Measurement of the lifetime of the $7s^2S_{1/2} $ state in atomic cesium using asynchronous gated detection

TL;DR

This paper measures the lifetime of the cesium 7s state using advanced photon detection techniques, providing precise experimental data to test theoretical models relevant for fundamental physics tests.

Contribution

It introduces a novel asynchronous gated detection method for accurate lifetime measurement of atomic states in vapor cells.

Findings

Measured the cesium 7s state lifetime as 48.28±0.07 ns

Achieved an uncertainty of 0.14% in the lifetime measurement

Demonstrated the effectiveness of asynchronous gated detection for atomic spectroscopy

Abstract

We report a measurement of the lifetime of the cesium $7s\,^2S_{1/2}$ state using time-correlated single-photon counting spectroscopy in a vapor cell.
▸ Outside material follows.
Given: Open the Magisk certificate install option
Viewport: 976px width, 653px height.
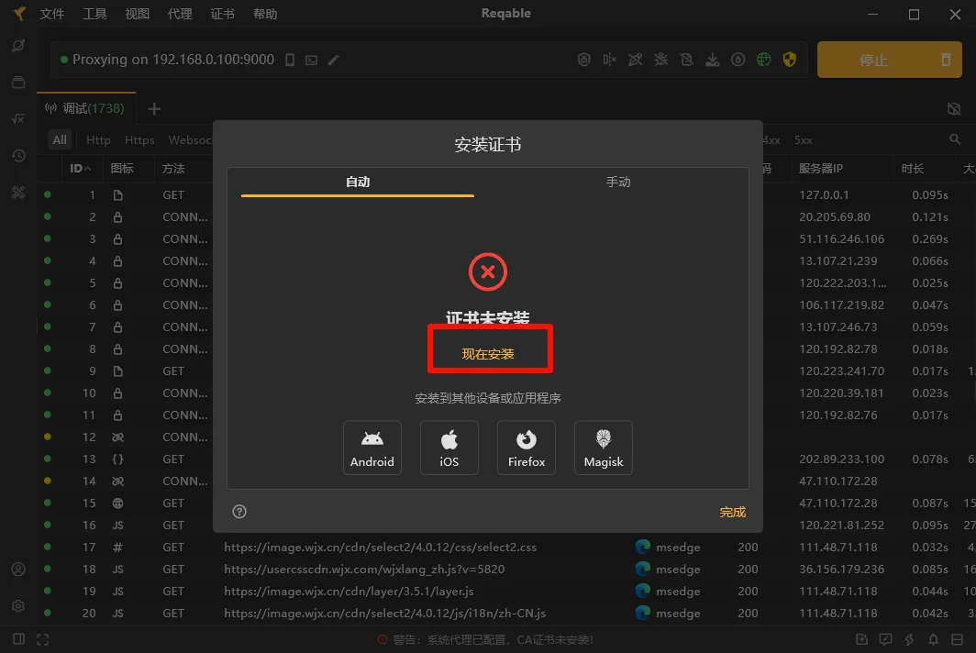Looking at the screenshot, I should [x=603, y=448].
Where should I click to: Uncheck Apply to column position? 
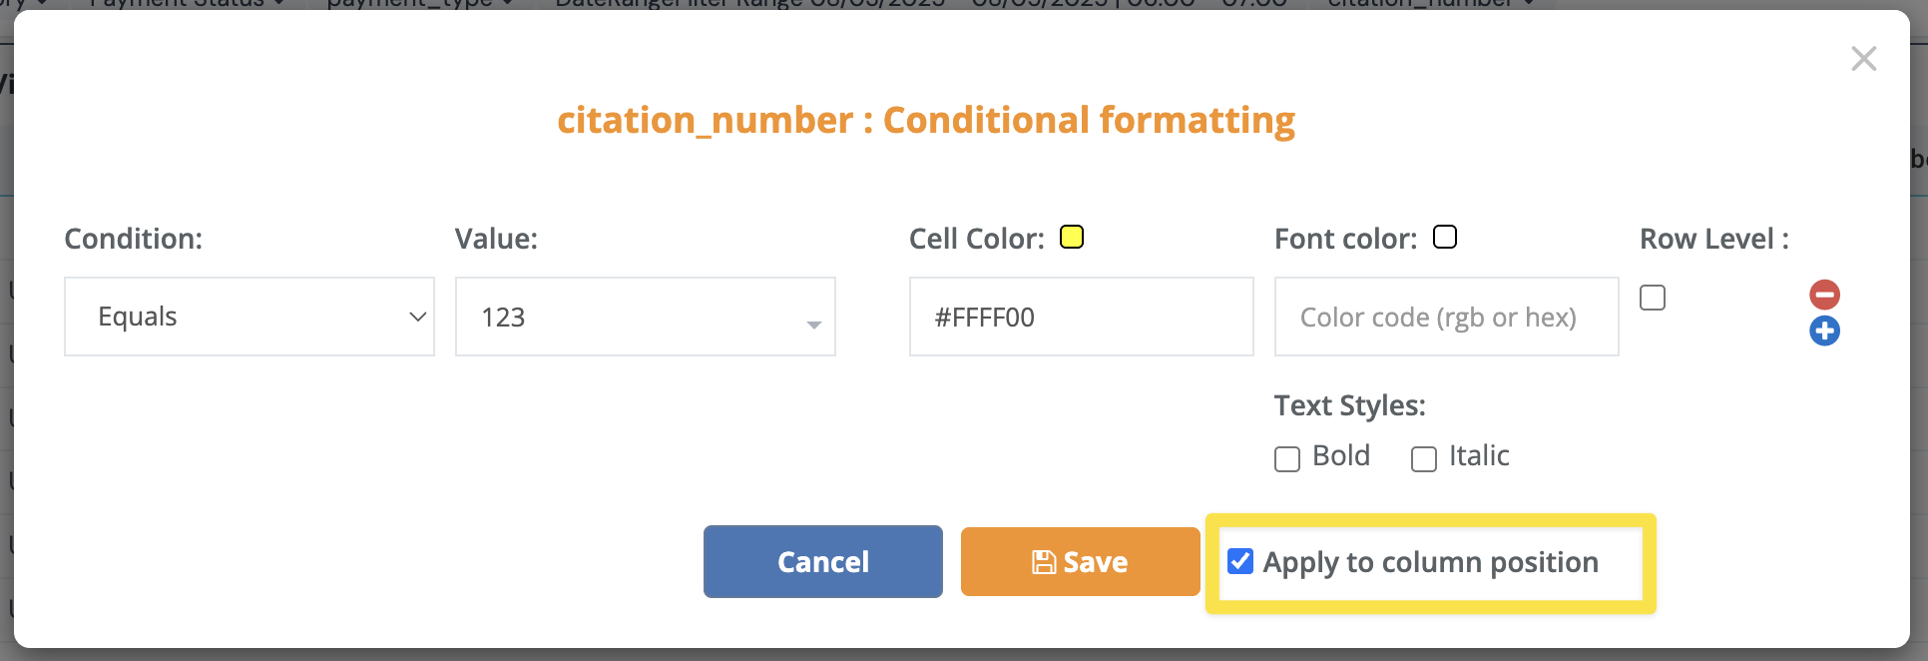pyautogui.click(x=1240, y=561)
We excite the atoms using a Doppler-free two-photon transition from the $6s\,^2S_{1/2}$ ground state, and detect the 1.47$\mu$m photons from the spontaneous decay of the $7s\,^2S_{1/2}$ to the $6p\,^2P_{3/2}$ state. We use a gated single photon detector in an asynchronous mode, allowing us to capture the fluorescence profile for a window much larger than the detector gate length. Analysis of the exponential decay of the photon count yields a $7s\,^2S_{1/2}$ lifetime of 48.28$\pm$0.07ns, an uncertainty of 0.14%. These measurements provide sensitive tests of theoretical models of the Cs atom, which play a central role in parity violation measurements.